The biggest problem the painter has is before he can instigate any legal action he needs to know her name. Without that he's stuffed, and she knows it - hence she asked the police not to give him her name. Once he has that then he can take her to court.

The cops won't get involved simply because they can't - they also need her name before they can go any further. I'm going to follow it up later in the week if only to discover the outcome.

Foilwoman said...

But that just gives a bye to con artists every where. If someone robs you at gun point, you don't need to know his real name to make an arrest if you can identify the criminal by physical description enough for the police to find him. Same with DNA evidene. If they know where this con artist lives, that should be enough to start a criminal investigation. Otherwise, the police there should have their motto be: "Protecting You Against the Criminals You Don't Need Protection From (And Not From Those Who Do)". Some kind government clerk (who might that be?) should find the name of a sympathetic muckraking newspaper or TV reporter and give that person the name of the defrauded tradesman and see if that can light a fire under somebody.

The Regional Support Clerk said...

If there's any muckraking journo out there who wants some great stories (much like the ones I've already documented) then they're free to get in touch. They can leave a message with some details and who knows? Ratings, baby, ratings!

You don't have these problems in the States Foil?

Foilwoman said...

Oh, yes we do. But if someone knew where someone who had conned him lived, the police would be able to investigate.

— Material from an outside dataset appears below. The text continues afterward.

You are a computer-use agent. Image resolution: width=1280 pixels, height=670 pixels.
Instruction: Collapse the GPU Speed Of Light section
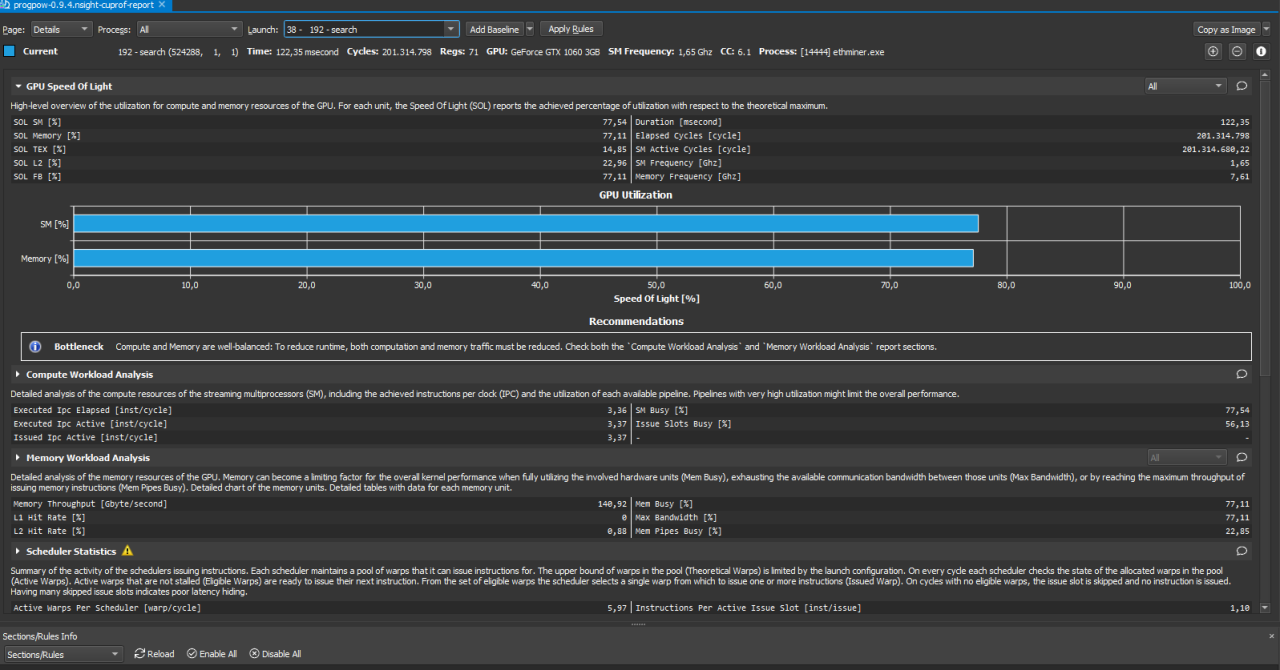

Collecting the money from someone who's judgment-proof would be a problem, but no-one would be denying that a crime had been committed and needed to be investigated and, I hope, prosecuted.

The Truth Fairy said...

hey today/tonight do pay for stories like this!

you should get in touch with them. they have a line-up at channel 7 most days for the producers to meet with low lifes who have a 'story' to sell.

make yourself some good bank bitch *mwa*

Jim said...

we're dealing with a local con-artist here in Charleston who is actually the painter... he specializes in getting half the money up front then never showing up to do the work. how in the world that is not theft by deception, I don't know.

the painter in your thread might be able get the vin number from the dash board on her car and use that to look up the her name... good luck to him!